## [Requirement]
Every line from the one containing "Press office (823, 1007)" through the end of the listing below goes in the output, exactly and without pictures.

## [Given records]
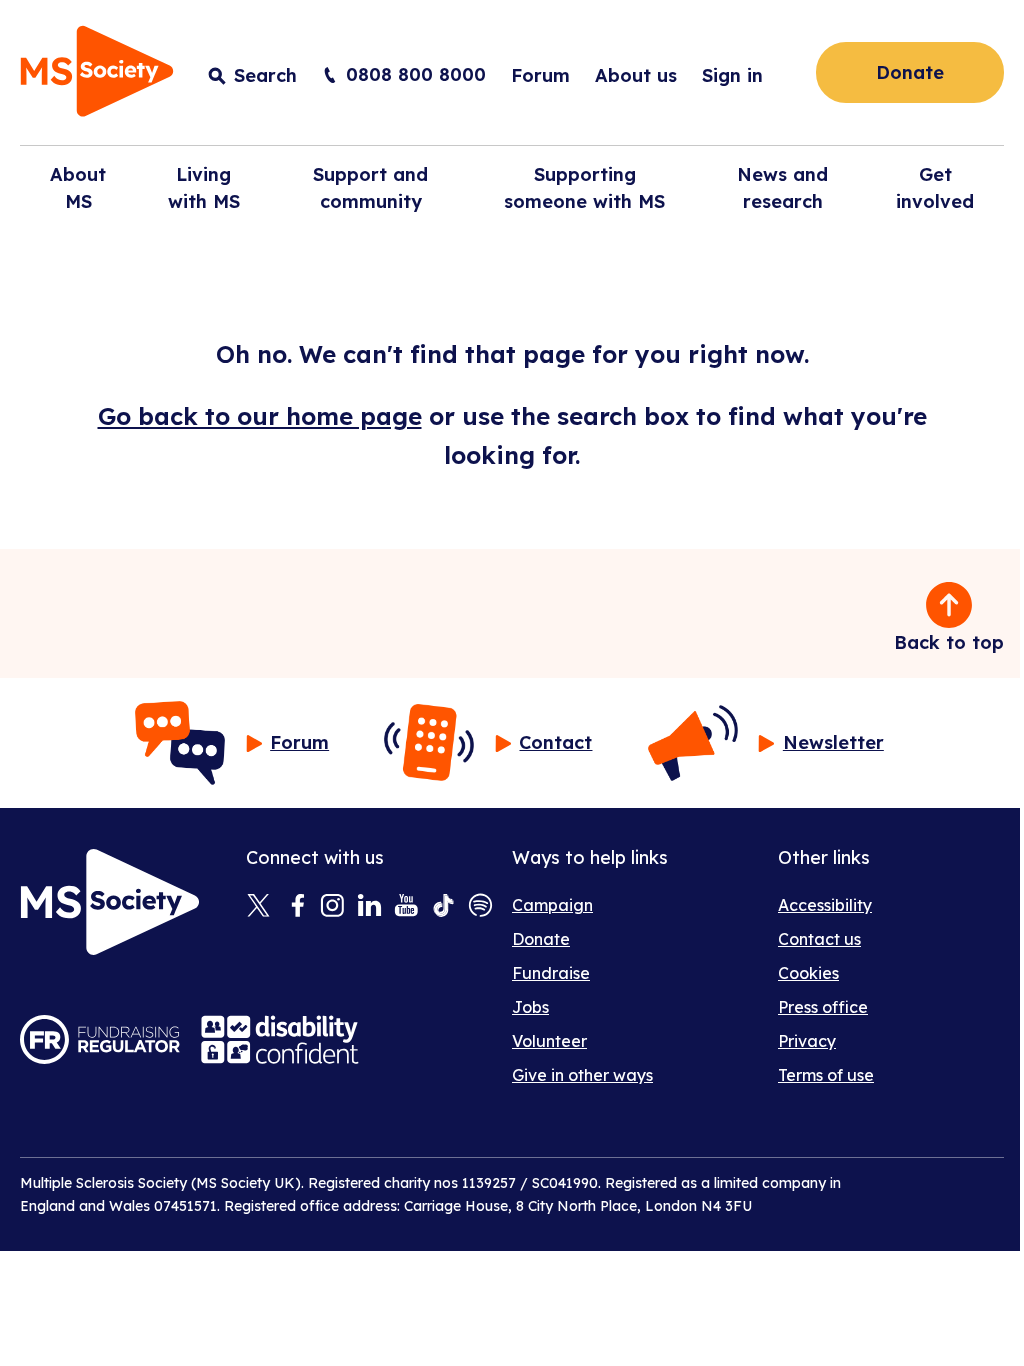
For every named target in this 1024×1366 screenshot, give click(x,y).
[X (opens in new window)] (258, 907)
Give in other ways (582, 1075)
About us (636, 75)
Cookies (808, 973)
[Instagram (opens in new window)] (332, 907)
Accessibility (825, 905)
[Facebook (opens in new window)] (295, 907)
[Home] (97, 74)
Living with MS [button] (204, 188)
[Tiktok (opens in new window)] (443, 907)
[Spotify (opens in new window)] (480, 907)
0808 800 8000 (416, 74)
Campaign (552, 905)
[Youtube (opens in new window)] (406, 907)
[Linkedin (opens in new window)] (369, 907)
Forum (540, 75)
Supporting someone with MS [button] (584, 188)
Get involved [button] (935, 188)
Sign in (732, 75)
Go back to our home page (260, 416)
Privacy (807, 1041)
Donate (910, 72)
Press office (823, 1007)
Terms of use (826, 1075)
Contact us (819, 939)
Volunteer (549, 1041)
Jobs (530, 1007)
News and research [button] (782, 188)
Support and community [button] (370, 188)
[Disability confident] (280, 1039)
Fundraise (551, 973)
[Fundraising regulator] (100, 1039)
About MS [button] (78, 188)
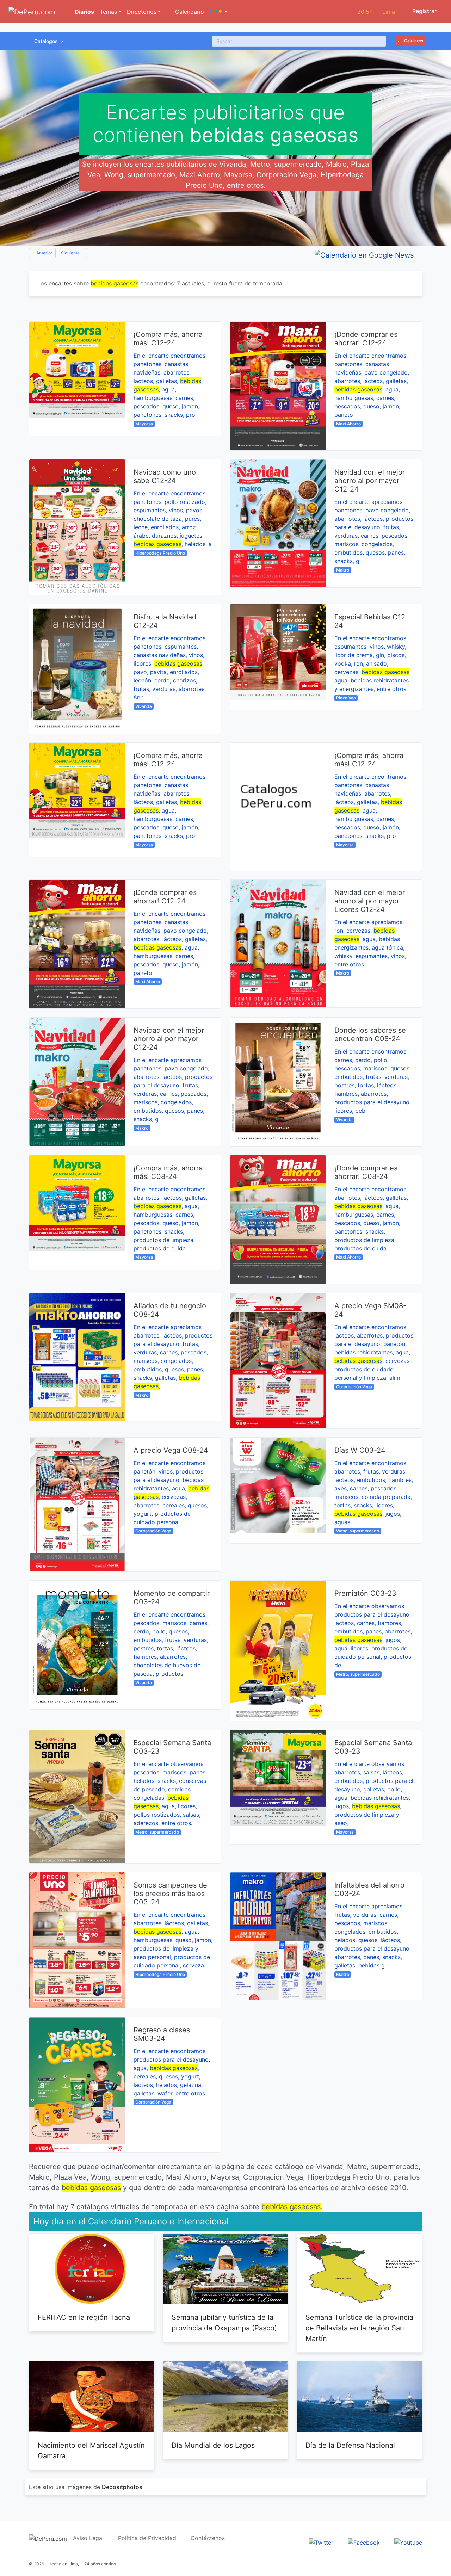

## [Exercise response]
Press office (823, 1007)
Terms of use (826, 1075)
Contact us (819, 939)
Volunteer (549, 1041)
Jobs (530, 1007)
News and research [button] (782, 188)
Support and community [button] (370, 188)
[Disability confident] (280, 1039)
Fundraise (551, 973)
[Fundraising regulator] (100, 1039)
About MS [button] (78, 188)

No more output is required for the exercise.